My girlfriend called this morning for a "debrief" on all the action and goss from last night. One of the things she said to me was quite interesting. There was this boy and he kept touching me and trying to put his arm around me, I kept doing dance moves that would get me out of his reach because I didn't want to be touched, or flirted with, or told sweet nothings... and he was doing it all, trying in vain to get my attention and it was clearly obvious to everyone watching. Anyway my friend said "isn't in nice though to know how smitten he was by you? He kept telling me how he thought you were the most amazing woman he has ever met. He was in awe. Doesn't it make you feel good to know that you have that effect on men?" I said no. And I meant it. It actually ruined my night and is why I left after he whispered in my ear "why are you playing hard to get?". I wasn't playing anything. I just wasn't interested in him in that way. And the constant attention made me feel awkward. Sure he was good looking and a nice guy, and I enjoyed his company but that was it. I went out to have a carefree night. A night where I could just let loose and be myself and not have to answer to anyone or to impress anyone or to bother with meaningless conversations and pick up lines.

I remember a couple of years ago I would have felt exactly the same way as my friend. I would have got off on the attention and it would have boosted my ego. Now, although I was flattered, I really just want to do my own thing when I go out and it has absolutely no effect on me whatsoever in terms of being a confidence boost or adding to my ego. As I thought about this more I realised it's because I don't need someone else to make me feel confident or worthy or attractive. In the last couple of years I have been through so much and survived so much and grown so much as a person I realise that I actually just rely on myself for all those things now. And I think that's the way I like it.

I feel stronger as a person knowing that I have an energy running through my veins that is not based on others opinions of me, that is actually based on my opinion of myself and the kind of person I know that I am. And I realise that saying all this in a public domain may get some negative feedback from readers but who the hell cares! I sat and wrote a blog when I was in hospital worrying about what was going to happen to me. I told everyone over facebook when the surgeons said my only option was to get my intestines removed. And I even admitted when my boyfriend and I broke up over email. I got through all that embarrassment. And I got through all the hard times. I woke up one morning and decided that I refuse to be sick anymore. I surrounded myself with positivity and great people and I got better and so now I really don't care what others think, whether it is good or bad.

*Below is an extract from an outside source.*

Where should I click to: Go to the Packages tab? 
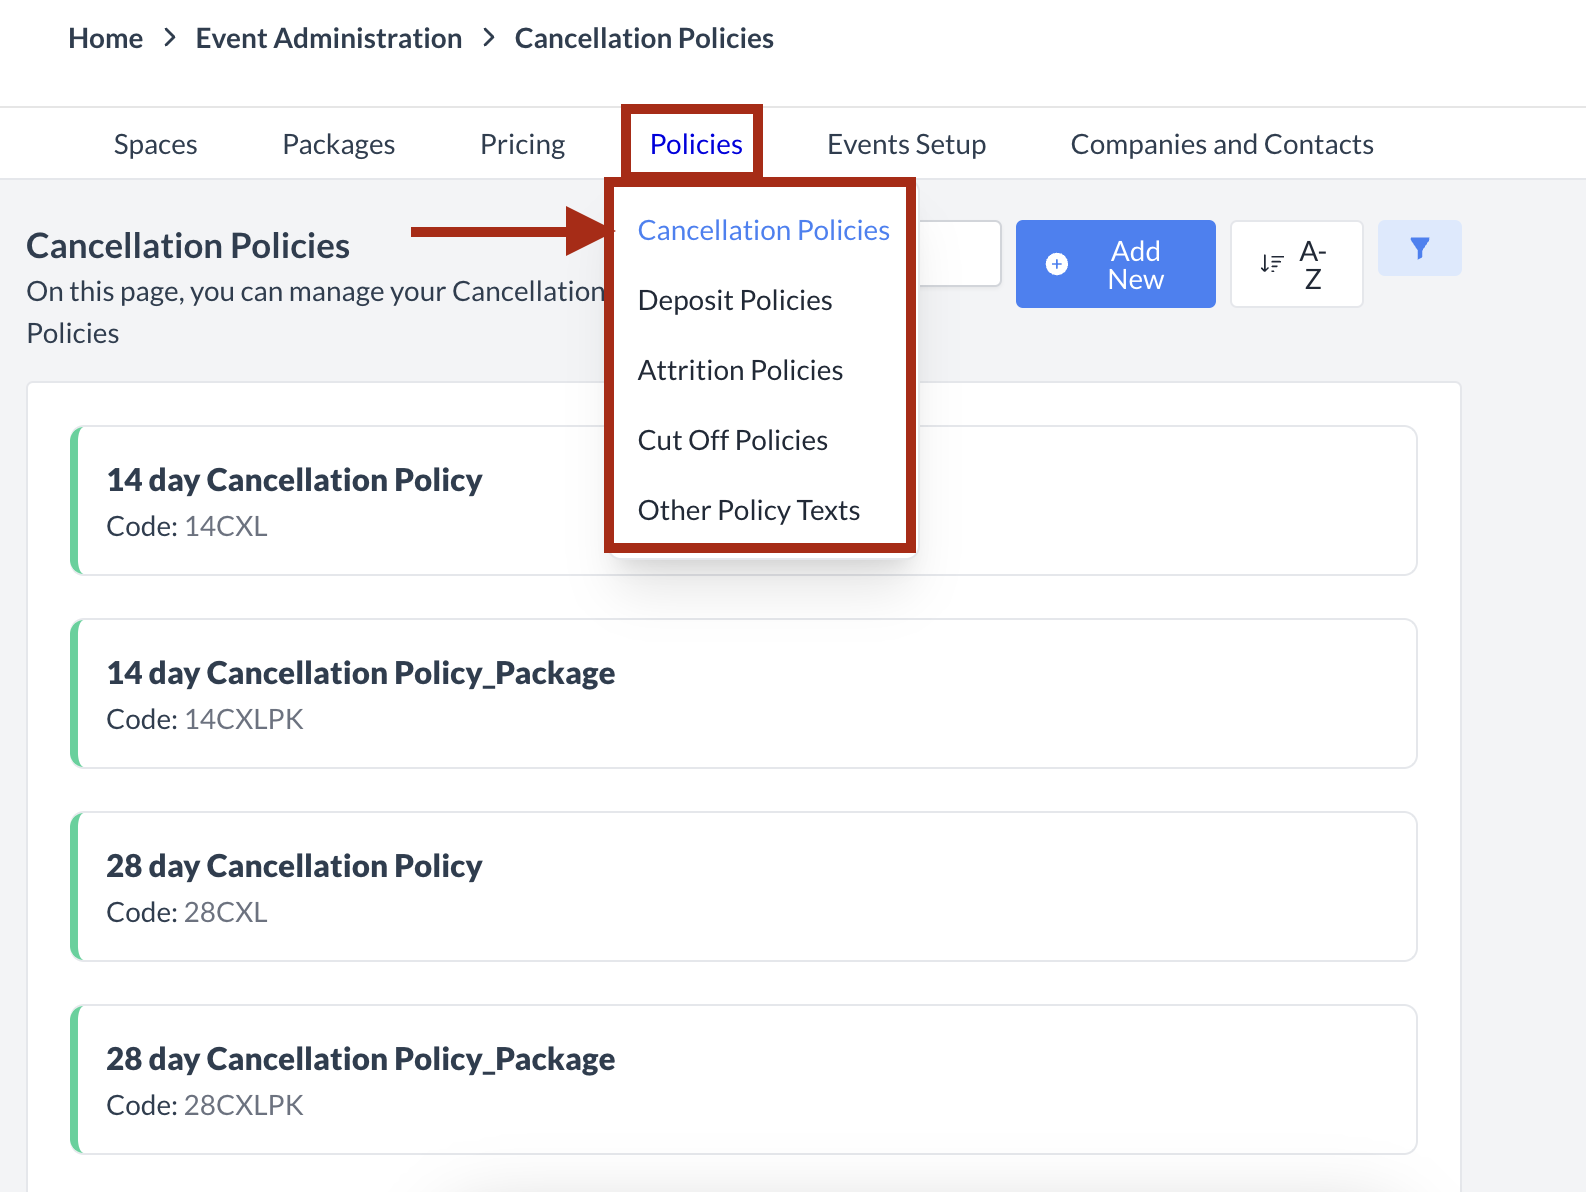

The fact is that I am who I am and I have good qualities and bad qualities and everyone on earth has good and bad qualities. The guy last night saw me being me and he was impressed. But he didn't see me sick in hospital, and he doesn't know how crappy I look in the morning, or how I take everything to heart, or how I procrastinate with all my decisions, or constantly contradict myself. He didn't get to experience me upset, or angry, or nervous. He just saw what he saw and made an opinion of me based on that. And although that night it was an extremely positive opinion of me, if he had seen me in another light or on another day it could've just as easily been a negative opinion. The guy that will impress me will be the guy that sees it all, the good and the bad, and still loves me anyway.

We humans are quick to judge and sometimes we judge on the most shallowest of things.